BBC radio and television asked me to comment 17 October on Kenya’s military intervention in Somalia. While acknowledging that Kenya had other options to pursue, including taking the matter to the United Nations, I suggested that the frustration of recent attacks inside Kenya against tourists and non-governmental organization personnel pushed the Kenyans to the limit. They decided they had to respond militarily. Obtaining some kind of UN sanction for the operation would have taken considerable time.
It is not clear whether al-Shabaab carried out the attacks inside Kenya, but it is clear that the perpetrators took the hostages to territory inside Somalia controlled by al-Shabaab, thus making al-Shabaab complicit in the attacks.
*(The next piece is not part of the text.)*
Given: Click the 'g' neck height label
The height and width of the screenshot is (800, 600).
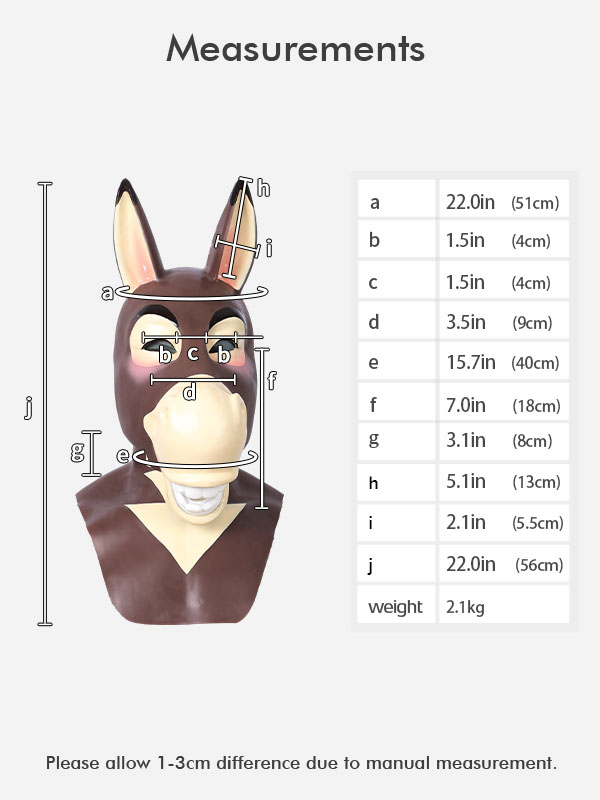Looking at the screenshot, I should 78,452.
The objective of the Kenyan military operation and the length of time the Kenyan forces intend to remain inside Somalia remain unclear. The longer they remain, however, the greater will be the animosity of the average Somali against Kenya.
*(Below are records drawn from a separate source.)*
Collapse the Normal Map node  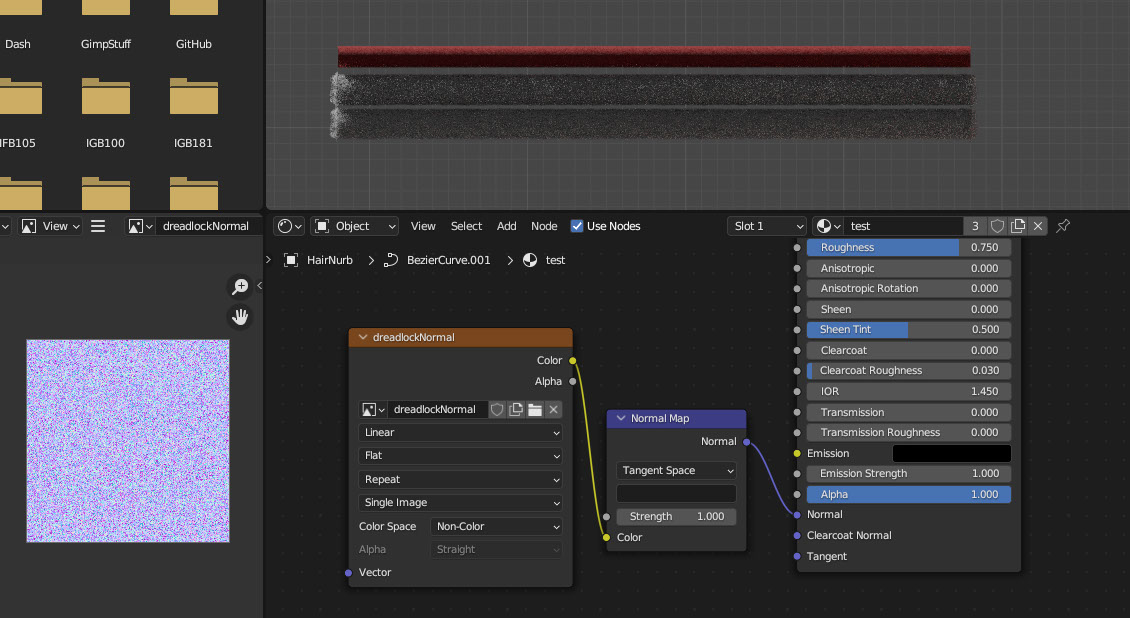(x=620, y=419)
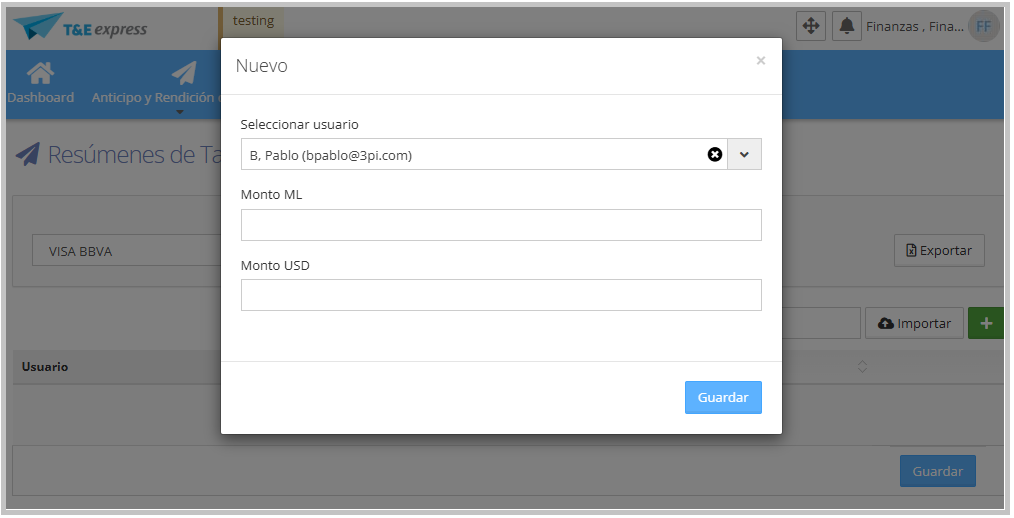Click the green plus add button

click(986, 323)
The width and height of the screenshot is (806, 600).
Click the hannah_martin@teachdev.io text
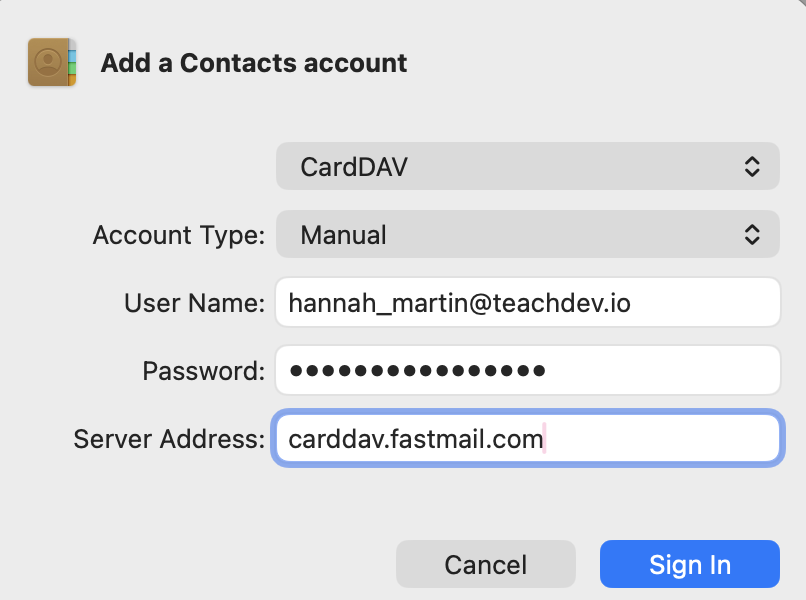click(459, 303)
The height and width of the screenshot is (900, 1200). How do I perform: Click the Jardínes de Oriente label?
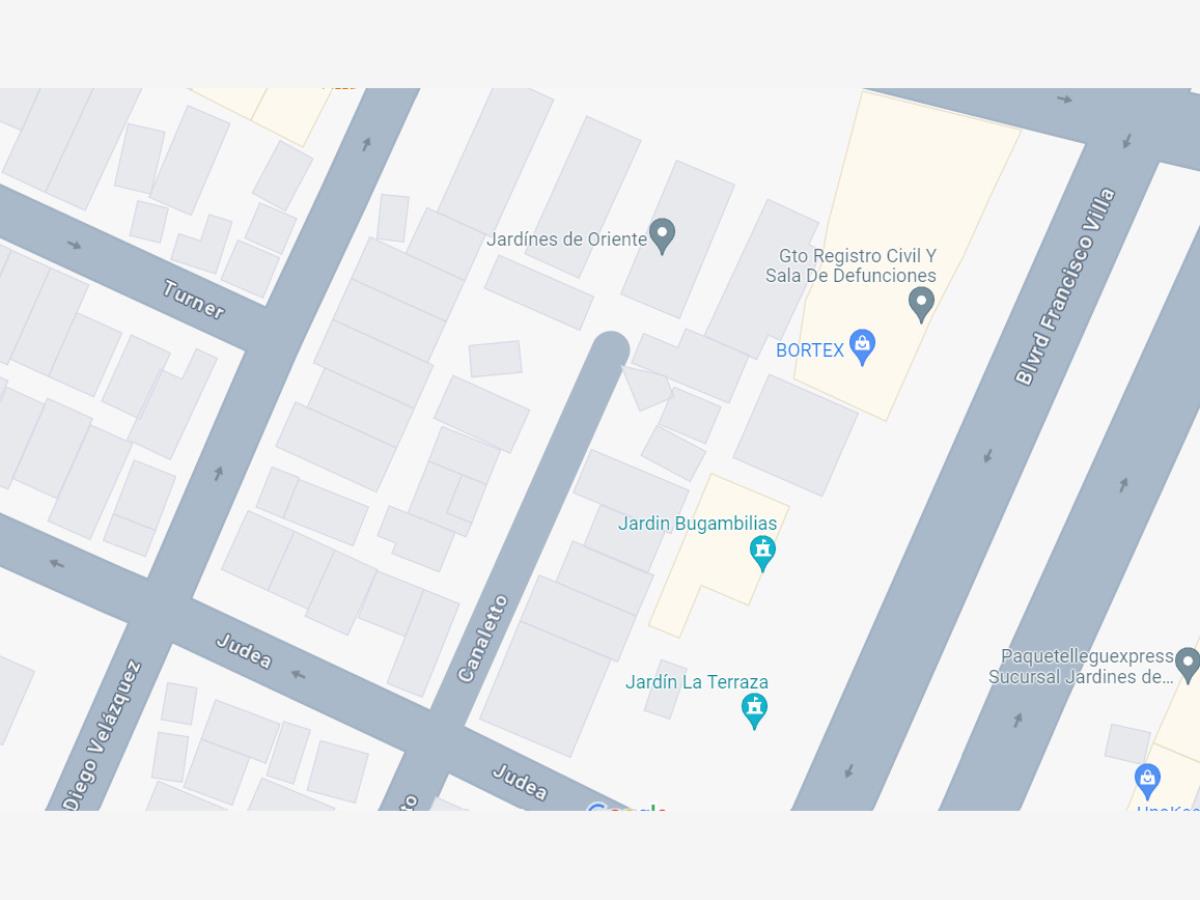(x=566, y=239)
The Kenyan forces may intend to clear a buffer zone along the Kenya-Somali border and then install Somali forces who oppose al-Shabaab and are friendly with Kenya. Kenya may go as far as the important al-Shabaab port city of Kismayu and try to put friendly Somali forces in charge of the port so that al-Shabaab can no longer use it as a major source of revenue, including the transit of products that are smuggled into Kenya.
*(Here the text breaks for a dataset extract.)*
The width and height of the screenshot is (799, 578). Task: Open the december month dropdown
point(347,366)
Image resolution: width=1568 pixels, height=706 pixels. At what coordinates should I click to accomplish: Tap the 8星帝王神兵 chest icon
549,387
This action does raise the possibility of al-Shabaab terrorist attacks inside Kenya such as occurred in Kampala, Uganda, in July 2010. So far, al-Shabaab has avoided terrorist attacks in Kenya because, I believe, it benefits from the illegal trade into Kenya and receives financial support from sympathizers in the large Somali community in Nairobi. Al-Shabaab did not want to jeopardize this cozy relationship by attacking Kenya. It may now conclude that retaliation is more important than continuing the economic advantages that it had in Kenya.
Kenya almost certainly consulted key allies such as Ethiopia, the United States and United Kingdom on this operation but the decision to send troops into Somalia was, I believe, Kenya’s alone. The United States has in the past provided counterterrorism training and shared intelligence with key allies in the region, including Kenya. Although I doubt that the United States had a direct role in the intervention, there is no reason to believe that it objected to the operation.